SCBWI Conference Notes: Laura Rennert

Aug 18, 2008 18:06

Give me a shout out if these notes are still helpful even though I am posting everything weeks later. Laura Rennert is an agent at Andrea Brown Agency which has been around for 25 years, and I have to say I was totally blown away by her break-out session. I go to a lot of these conferences, and most of the spiels by agents and editors focus on submission policies and rarely go beyond what you can find on the company website. Laura Rennert prepared a real presentation with so much information I could barely write fast enough.

Ms. Rennert comes to agenting by way of academia. She has a PhD in English and was a professor for eight years. She got tired of working with dead authors and wanted to work with living ones. She gets excited about working with new writers and building a career with them.

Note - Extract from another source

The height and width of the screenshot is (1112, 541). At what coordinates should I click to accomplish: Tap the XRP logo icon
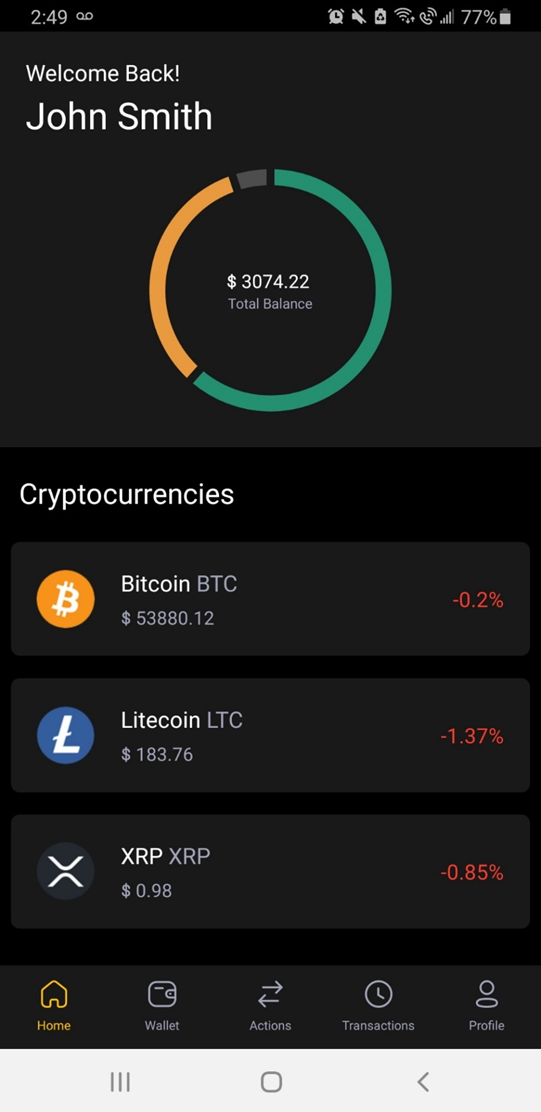(x=65, y=871)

What she likes & represents: Thirteen Reasons Why by Jay Asher, Ellen Hopkins' books. She enjoys books that can crossover into adult. She says the market right now is good for MG & YA. Fantasy is a bit saturated so the bar is high. If it's fantasy they are looking for something that hasn't been seen before. She enjoys humor and dark intimate stories with emotional power. Looking for books with multiple hooks, ex: historical romance.

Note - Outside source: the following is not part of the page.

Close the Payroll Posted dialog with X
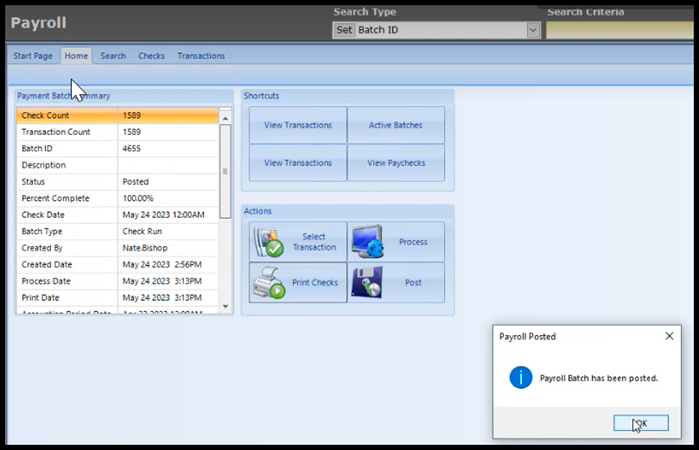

Tough picture book market, looking for 4,5,6 year-old PBs that are 600-1,000 words, but still have full story. Can't be slight. Wants picture books that start with an intriguing problem from a child's perspective. Enjoys language play, repetition, humor. Looks for the universals of childhood--render the ordinary extraordinary.

Middle Grade for 7-12 year olds, 150 pages max. Looking for emotional uplift, preservation of childhood. Likes Penderwicks series. MG nonfiction like Lightning Thief. Voice--likes Lemony Snicket.

Young Adult, 12-up, 150-250 pages. 14 is youngest for protagonist. Warns authors to watch out for too much erotic material. Looks for an involved and passionate voice, strong characterization, dynamic and memorable change or transformation in the character. Likes vivid plots with a narrative arc and forward momentum. Books get episodic if they don't build situation upon situation. Must be external forces that create tension and internal obstacles. Climax is the ultimate expression of the forces of antagonism. Not looking for a gift-wrapped ending. Wants an openness where the character lives on after the end. With endings you must keep your promises. If there is sin, there must be redemption. Let main character be the one to resolve things.

If a scene doesn't advance the plot or develop the characters (ideally each scene should do both) delete or rewrite the scene. Use suspense, but nothing should be solved all at once.